Ragione o sentimento
Quattro ore al giorno di convention per quattro giorni, ore su ore di discorsi, suoni, immagini, un indubbio grande sforzo per andare online nel modo migliore (era difficile, una tremenda sfida per tutti), ma resta una domanda sul taccuino del cronista: cosa hanno detto? Che non vogliono Trump, che è il Male Assoluto, che bisogna cacciarlo, che è razzista, che è un corrotto nell’anima, che ha rovinato e ammalato l’America, che ci sono le tenebre. E poi? Non si sa nient’altro, sappiamo che verrà la luce ma non hanno detto come la accenderanno. Uniti, certo, con l’inclusione della diversità, la fine della diseguaglianza, la cura del creato e la pace in Terra per gli uomini di buona volontà. L’utopia in politica è necessaria, sia chiaro, ma ogni tanto bisognerebbe darle una sembianza (c’è Kamala Harris, funziona, va meglio di Biden, ma dobbiamo ancora scoprire la sua forza di trascinamento e attrazione dell’elettorato), darle un piano d’azione. Questo non l’abbiamo né visto né sentito. I Democratici hanno puntato sul cuore ma è Jane Austen a insegnarci che tutte le storie sono fatte di “ragione e sentimento” e a un certo punto del romanzo si percepisce un tentennamento, Austen non sa chi far prevalere, se la ragione di Elinor Dashwood o il sentimento di Marianne Dashwood. Grande dilemma, è lo stesso che toglie il sonno agli strateghi della campagna elettorale di Biden, la flemma senile di Joe o il battito da treno a vapore di Kamala? Il cromatismo sgargiante di Harris o l’argento rassicurante di Biden? Bel dilemma. Nell’attesa di scioglierlo, i dem hanno adottato la formula del va’ dove ti porta il cuore.
Biden ha chiuso l’happy our democratico su Zoom come poteva e in fondo doveva, ce l’ha messa tutta e lo mettiamo nero su bianco: “È stato efficace”. Ha giocato bene, calibrato il registro e tirato fuori il mestiere che di certo non gli manca, sembrava desto dal consueto torpore, risvegliato dal letargo. Il suo messaggio non poteva essere quello del politico che ha 77 anni e di questi ne ha consumato 50 nelle stanze del potere a Washington.
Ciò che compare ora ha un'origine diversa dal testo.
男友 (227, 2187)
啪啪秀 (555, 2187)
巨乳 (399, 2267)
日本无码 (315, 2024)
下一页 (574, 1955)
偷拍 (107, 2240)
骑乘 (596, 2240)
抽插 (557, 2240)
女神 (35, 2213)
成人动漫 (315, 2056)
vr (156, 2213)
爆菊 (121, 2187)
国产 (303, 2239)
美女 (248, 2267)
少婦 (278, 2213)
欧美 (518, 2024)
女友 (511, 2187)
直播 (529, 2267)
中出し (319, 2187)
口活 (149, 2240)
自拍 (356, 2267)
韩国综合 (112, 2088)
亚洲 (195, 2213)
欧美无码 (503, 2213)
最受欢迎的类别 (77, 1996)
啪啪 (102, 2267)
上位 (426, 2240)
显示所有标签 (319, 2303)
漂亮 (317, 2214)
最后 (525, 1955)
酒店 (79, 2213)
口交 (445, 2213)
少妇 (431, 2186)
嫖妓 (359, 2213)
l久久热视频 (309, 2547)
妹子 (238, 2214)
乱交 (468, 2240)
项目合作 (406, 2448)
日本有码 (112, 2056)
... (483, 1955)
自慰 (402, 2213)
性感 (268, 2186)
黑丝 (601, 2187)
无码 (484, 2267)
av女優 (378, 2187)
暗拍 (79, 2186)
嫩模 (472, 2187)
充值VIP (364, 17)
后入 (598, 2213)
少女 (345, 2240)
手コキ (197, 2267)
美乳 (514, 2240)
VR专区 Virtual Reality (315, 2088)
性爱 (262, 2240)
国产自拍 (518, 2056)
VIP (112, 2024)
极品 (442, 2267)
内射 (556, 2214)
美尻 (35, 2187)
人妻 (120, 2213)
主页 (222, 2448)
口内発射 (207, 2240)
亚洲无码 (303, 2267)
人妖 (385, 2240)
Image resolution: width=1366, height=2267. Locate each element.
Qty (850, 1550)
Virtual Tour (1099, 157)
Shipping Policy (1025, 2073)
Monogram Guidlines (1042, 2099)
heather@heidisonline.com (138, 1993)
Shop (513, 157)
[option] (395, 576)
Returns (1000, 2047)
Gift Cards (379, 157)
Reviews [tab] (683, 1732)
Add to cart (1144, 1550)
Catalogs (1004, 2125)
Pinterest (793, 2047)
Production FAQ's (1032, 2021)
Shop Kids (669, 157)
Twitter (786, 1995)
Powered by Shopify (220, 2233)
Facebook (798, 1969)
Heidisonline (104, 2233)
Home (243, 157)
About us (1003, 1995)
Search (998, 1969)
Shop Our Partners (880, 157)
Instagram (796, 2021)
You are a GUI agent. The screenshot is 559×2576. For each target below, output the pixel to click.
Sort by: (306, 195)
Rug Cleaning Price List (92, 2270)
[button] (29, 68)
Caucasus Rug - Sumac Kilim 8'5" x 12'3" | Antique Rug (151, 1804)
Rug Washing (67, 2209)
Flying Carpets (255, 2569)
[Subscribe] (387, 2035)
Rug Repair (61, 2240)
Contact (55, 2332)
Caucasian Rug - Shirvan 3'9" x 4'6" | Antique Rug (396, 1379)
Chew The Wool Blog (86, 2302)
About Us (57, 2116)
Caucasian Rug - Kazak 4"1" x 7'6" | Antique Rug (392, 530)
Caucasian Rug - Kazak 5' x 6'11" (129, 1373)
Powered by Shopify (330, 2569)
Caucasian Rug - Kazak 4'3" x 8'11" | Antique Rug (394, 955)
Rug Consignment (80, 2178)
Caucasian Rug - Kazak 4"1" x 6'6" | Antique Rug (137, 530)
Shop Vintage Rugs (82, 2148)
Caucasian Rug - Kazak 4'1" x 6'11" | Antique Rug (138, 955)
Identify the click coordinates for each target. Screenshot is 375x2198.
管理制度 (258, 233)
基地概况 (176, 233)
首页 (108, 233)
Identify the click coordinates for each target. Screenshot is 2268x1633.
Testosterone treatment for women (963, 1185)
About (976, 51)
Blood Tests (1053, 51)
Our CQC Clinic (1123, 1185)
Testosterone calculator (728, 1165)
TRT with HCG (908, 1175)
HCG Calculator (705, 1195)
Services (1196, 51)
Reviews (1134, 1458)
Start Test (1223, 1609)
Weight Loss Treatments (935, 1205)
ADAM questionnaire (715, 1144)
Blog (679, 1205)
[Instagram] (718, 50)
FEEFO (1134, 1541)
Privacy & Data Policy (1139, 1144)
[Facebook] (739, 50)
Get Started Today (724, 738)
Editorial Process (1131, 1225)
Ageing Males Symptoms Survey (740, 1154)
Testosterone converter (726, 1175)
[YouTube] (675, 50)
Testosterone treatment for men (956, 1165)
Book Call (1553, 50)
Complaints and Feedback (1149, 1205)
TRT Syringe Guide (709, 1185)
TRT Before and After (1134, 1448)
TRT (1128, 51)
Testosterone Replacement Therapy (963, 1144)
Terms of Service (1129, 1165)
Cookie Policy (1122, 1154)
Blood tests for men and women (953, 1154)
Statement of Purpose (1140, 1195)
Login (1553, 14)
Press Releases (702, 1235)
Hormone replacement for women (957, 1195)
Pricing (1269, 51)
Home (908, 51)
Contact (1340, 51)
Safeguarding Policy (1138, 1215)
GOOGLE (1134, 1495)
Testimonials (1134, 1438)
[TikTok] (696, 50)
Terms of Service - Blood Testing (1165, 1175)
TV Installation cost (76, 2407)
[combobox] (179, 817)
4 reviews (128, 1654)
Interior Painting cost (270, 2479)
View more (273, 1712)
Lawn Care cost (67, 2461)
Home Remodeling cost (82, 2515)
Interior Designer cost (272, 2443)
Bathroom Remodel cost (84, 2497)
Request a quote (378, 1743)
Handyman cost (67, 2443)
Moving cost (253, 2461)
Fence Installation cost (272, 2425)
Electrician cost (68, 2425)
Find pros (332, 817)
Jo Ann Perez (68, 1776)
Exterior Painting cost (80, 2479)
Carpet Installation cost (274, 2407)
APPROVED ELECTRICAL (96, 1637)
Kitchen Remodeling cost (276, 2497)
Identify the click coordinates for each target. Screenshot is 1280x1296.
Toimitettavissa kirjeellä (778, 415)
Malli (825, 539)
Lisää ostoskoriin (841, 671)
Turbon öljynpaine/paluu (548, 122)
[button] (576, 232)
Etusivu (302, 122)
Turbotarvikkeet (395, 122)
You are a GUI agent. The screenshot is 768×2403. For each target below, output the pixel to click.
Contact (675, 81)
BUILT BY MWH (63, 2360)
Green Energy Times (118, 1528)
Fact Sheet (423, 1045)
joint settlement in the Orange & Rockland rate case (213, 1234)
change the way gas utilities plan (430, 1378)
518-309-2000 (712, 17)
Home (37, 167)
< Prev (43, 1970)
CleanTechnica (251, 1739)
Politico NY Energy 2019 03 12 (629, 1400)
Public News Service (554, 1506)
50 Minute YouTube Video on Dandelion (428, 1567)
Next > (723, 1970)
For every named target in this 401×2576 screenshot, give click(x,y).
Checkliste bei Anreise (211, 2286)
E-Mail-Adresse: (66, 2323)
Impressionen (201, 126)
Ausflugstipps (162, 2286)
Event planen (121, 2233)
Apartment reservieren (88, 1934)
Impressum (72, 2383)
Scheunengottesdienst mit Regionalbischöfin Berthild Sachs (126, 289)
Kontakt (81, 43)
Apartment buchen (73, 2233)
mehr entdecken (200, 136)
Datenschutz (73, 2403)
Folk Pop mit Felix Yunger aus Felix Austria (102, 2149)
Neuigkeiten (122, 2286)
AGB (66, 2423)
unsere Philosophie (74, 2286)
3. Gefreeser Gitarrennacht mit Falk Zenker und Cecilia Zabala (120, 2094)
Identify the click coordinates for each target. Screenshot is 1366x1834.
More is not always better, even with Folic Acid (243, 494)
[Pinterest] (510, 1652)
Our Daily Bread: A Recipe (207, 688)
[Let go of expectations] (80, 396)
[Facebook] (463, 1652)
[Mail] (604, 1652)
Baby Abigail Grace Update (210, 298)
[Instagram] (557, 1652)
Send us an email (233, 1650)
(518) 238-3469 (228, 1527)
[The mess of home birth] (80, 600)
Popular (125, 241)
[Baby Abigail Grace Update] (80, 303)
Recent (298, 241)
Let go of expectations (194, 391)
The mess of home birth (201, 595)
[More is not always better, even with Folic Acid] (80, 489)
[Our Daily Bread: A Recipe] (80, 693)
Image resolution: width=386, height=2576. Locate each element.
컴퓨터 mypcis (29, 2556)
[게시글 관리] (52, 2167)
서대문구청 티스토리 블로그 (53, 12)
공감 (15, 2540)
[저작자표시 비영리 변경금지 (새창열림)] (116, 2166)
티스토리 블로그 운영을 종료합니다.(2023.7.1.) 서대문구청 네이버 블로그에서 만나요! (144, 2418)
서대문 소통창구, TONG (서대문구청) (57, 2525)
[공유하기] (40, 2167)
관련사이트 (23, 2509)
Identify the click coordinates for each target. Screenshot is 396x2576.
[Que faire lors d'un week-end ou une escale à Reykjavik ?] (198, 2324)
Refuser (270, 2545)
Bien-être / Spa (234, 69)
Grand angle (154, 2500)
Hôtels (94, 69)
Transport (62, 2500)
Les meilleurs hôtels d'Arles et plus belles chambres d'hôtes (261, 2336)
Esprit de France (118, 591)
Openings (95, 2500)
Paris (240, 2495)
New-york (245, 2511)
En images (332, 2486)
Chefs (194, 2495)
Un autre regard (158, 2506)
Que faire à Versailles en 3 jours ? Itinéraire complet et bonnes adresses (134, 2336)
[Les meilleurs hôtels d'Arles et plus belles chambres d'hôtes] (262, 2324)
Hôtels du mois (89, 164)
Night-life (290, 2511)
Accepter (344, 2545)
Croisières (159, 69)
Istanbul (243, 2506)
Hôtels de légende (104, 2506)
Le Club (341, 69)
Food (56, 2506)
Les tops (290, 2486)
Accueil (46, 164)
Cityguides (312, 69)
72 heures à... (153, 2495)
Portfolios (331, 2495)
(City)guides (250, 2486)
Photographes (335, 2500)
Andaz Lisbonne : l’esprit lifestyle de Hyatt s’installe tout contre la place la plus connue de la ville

Dunque Joe ha ancora un cuore giovane, ha puntato sui buoni sentimenti e il lampo della salvezza che sta per arrivare e “l’amore è più potente dell’odio, la speranza è più potente della paura e la luce è più potente dell’oscurità”. Biblico. E padre di famiglia. Il duetto dei figli sullo schermo per ricordare agli elettori le qualità dell’uomo che “è un grande padre” e dunque “sarà un grande presidente”, il passaggio sul lutto che è un luogo letterario nel copione della convention del dolore, la scomparsa del figlio Beau che compare nelle immagini della convention democratica del 2012, “my father, my hero, Joe Biden”. Il sentimento. La grande perdita, ancora e ancora, nella vita di Biden.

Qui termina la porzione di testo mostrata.